What I was unaware of at the time is that I was learning about anamnesis. This a Greek word that carries the idea of “remembering.” It’s not merely about passively recalling an image, however. No, it’s far more profound than that. As mystical as it may seem, anamnesis is about remembering in such a way that it is as if we are actually participating in the story, bringing it to life in us a way that is more than a recounting of facts, but as if we were actually present in the story. The meaning and experience of the story get integrated into the fabric of who we are. 

This is what the season of Lent is all about, and to a greater extent, it’s what Holy Week is all about. From Palm Sunday to Easter Sunday morning, there is a progression that the church has celebrated for centuries that helps us step into the story as if it were happening fresh again. We feel the celebration of Jesus entering into Jerusalem, clearing the temple, spending His evenings in the garden on the Mount of Olives, celebrating Passover, praying through the night with His closest friends, the betrayal, the beatings, the anguish of witnessing the death and the empty feelings that accompany the loss—maybe even believing everything was over. But then the unfathomable, unabashed, exuberant joy of discovering that He had risen to life!

Why do we do it? So the story does not get old, so we do not just recount facts about a man who died and came back to life, but so that we can yearly capture the depths of our need and the overwhelming truth that Jesus rescued us and that HE IS NOT DEAD, HE IS ALIVE!

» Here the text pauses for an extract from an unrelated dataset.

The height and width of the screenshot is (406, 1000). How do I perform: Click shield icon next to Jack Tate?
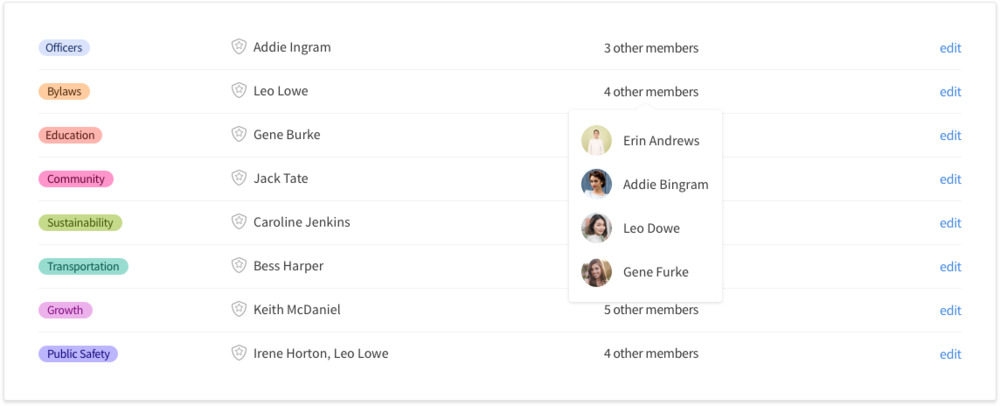point(238,178)
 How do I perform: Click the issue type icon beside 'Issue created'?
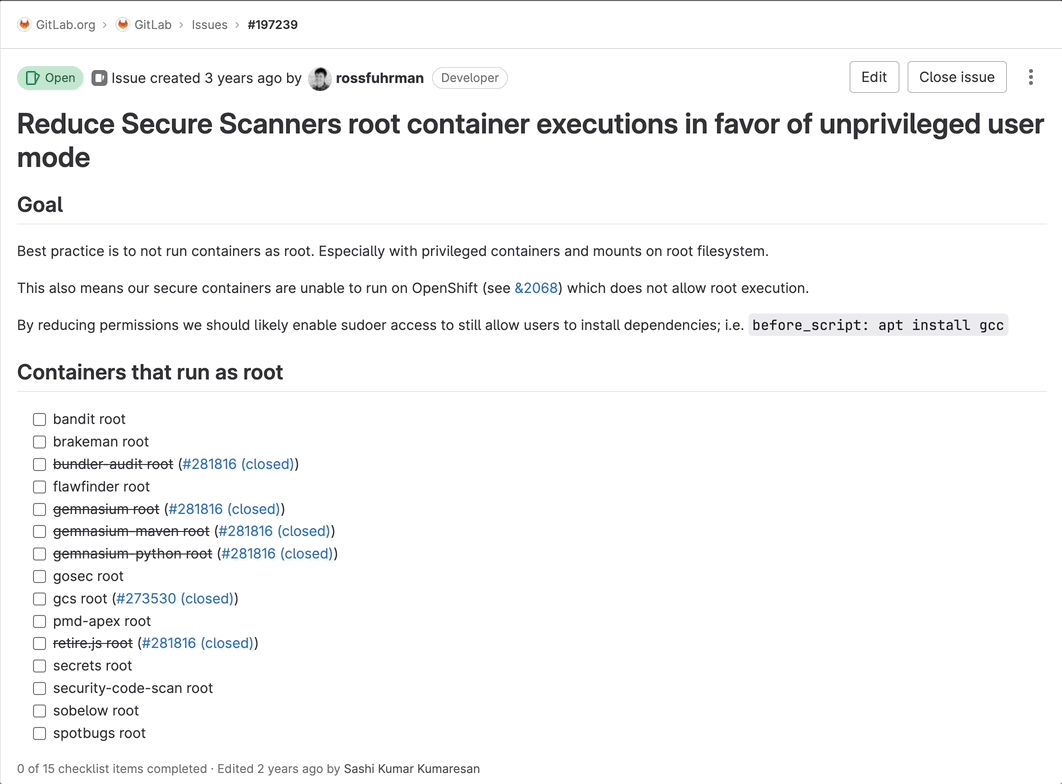(100, 78)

I want to invite you to step into the story this Easter. Do not just hear about Easter, live it with us through the experiences Westside is curating for the week and through the Scripture. On Palm Sunday we are going to look at the two parades that happened that day. On Thursday we will have the opportunity to pray through the night, just as Jesus invited the disciples to do. On Friday we’ll behold the cross and hold the weight of death. Then we are going to celebrate the Resurrection with every bit of passion we can call up.

I have been celebrating Easter this way for about the past eight years. Every year this significance of Easter has only grown. 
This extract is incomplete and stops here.